Au Mali, l’achat de l’avion présidentiel et les contrats passés sous le régime défunt de Ibrahim Boubacar Keïta (IBK), n’en finissent pas de remuer les eaux du Djoliba. N’ayant pas, ou ayant mal maîtrisé les manettes, pas celles de cet avion acquis en 2014, mais ceux de la procédure ayant conduit à son achat, tout comme à la signature de contrats militaires, dits surfacturés, les auteurs présumés de malversations dans ces deux affaires pour un coût astronomique de plus de 130 milliards de francs CFA, se voient décernés, un à un, leurs passeports pour la prison. Un nouveau gros poisson, après les deux premiers qui sont tombés dans les filets au mois d’août dernier, vient d’être repris par les pêcheurs de la Cour suprême. Il s‘agit, ni plus, ni moins, de l’ancien ministre de IBK, Mahamadou Camara. Si celui-ci a été relaxé, après un mois d’emprisonnement, suite à l’annulation, en 2020, par la Cour d’appel de Bamako, de la procédure engagée contre lui, les faits têtus de l’histoire ont vite rattrapé l’ancien prisonnier qui, pourtant, s’était, alors, retiré de la vie politique, pour renouer avec ses anciennes amours dans le milieu des médias. Les nouveaux maîtres de Bamako, en ont ainsi décidé.
En effet, les justiciers de la transition, en réalité aux mains du colonel Assimi Goïta et de ses compagnons d’armes, ont retiré les dossiers, contrairement aux règles et habitudes anciennement en vigueur, à la Haute cour de justice qui juge les membres du gouvernement. Maintenant qu’elles ont atterri sur la table des juges de la Cour suprême, les affaires dites de l’avion présidentiel et de contrats militaires ont ramené Mahamadou Camara, à l’ombre.
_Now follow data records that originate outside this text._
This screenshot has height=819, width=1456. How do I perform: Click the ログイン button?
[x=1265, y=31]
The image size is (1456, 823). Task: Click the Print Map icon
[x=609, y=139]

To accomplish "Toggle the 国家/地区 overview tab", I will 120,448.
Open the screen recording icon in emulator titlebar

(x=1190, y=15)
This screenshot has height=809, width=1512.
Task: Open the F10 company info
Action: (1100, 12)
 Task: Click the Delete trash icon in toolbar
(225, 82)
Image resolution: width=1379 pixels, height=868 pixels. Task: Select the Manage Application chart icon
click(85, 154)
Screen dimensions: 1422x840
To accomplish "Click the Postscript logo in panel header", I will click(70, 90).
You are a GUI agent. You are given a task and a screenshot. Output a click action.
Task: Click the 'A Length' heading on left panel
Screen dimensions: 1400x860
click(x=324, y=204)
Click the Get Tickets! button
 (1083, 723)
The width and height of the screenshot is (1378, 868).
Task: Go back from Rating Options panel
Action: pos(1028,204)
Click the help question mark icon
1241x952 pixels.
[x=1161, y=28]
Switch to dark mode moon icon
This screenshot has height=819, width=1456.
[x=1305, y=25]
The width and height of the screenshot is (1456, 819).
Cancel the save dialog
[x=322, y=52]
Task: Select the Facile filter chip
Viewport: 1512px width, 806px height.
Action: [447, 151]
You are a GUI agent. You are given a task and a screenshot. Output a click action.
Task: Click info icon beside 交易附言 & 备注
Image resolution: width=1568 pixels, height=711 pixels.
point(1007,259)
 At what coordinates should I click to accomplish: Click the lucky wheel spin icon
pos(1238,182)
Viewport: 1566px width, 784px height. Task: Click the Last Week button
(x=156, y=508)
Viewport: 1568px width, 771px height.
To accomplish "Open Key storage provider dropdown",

En attendant, sans aucun doute d’autres gros poissons ou des alevins, le «nouveau ancien» détenu, contre qui sont portés les griefs d’«atteintes aux biens publics, corruption et trafic d’influence», rejoint d’ancien poids lourds de la vie politique malienne, en l’occurrence, Soumeylou Boubeye Maïga dit SBM et Bouaré Fily Sissoko. Le premier, ancien candidat à la présidentielle, ancien Premier ministre, excusez du peu, était ministre en charge de la Défense au moment des faits, tandis que la seconde, puisque c’est une dame, détenait, elle, le maroquin très stratégique de l’Economie. Ils devront répondre des accusations, pour SBM, de faux, corruption, favoritisme, abus de confiance, et trafic d’influence et pour Mme Bouaré Fily Sissoko, d’atteintes aux biens publics, faux et usage de faux, favoritisme, népotisme et corruption.
Et voilà lancée la bombe «Goïta» contre des indélicats en gestion de la chose publique, ce que le Vérificateur général du Mali, qualifie de «graves manquements à l’orthodoxie financière et comptable». Nul doute que la traque des hommes en kaki contre la corruption et l’impunité est à louer. Car, dans une vie antérieure, ces deux dossiers avaient reçu un enterrement de première classe de la part des hommes forts, qui sont devenus de simples justiciables. Ils seront poursuivis au même titre que les voleurs d’ânes ou de sacs de riz, qui, eux, sont malmenés au quotidien, dans les commissariats de police, quand ils ne végètent pas dans des cachots surpeuplés, où ils sont oubliés, comme s’ils étaient des condamnés à perpétuité, sans jamais avoir rencontré un juge d’instruction, encore moins un avocat. L’œuvre de la transition ne peut que réjouir le citoyen lambda assoiffé de justice et les militaires maliens qui luttent, presque les mains nues contre de féroces terroristes, alors que l’argent des armes est détourné, sans vergogne, vers des poches ministérielles.
Sauf que la détermination dont fait preuve la transition dans le jugement de ces affaires, serait plutôt, selon les experts de la chose, une hargne de simples populistes qui tiennent l’opportunité de mettre hors d’état de nuire des adversaires politiques qui pourraient contrecarrer leurs plans de longévité au pouvoir, voire de candidatures futures, à l’issue d’une transition bien menée. Transition qui, malheureusement, pourrait bien s’éterniser, et, au grand dam des têtes couronnées de la Communauté économique des Etats de l’Afrique de l’ouest (CEDEAO), aller au-delà du deadline de février 2022 imposé par la communauté internationale et accepté par les putschistes à l’époque.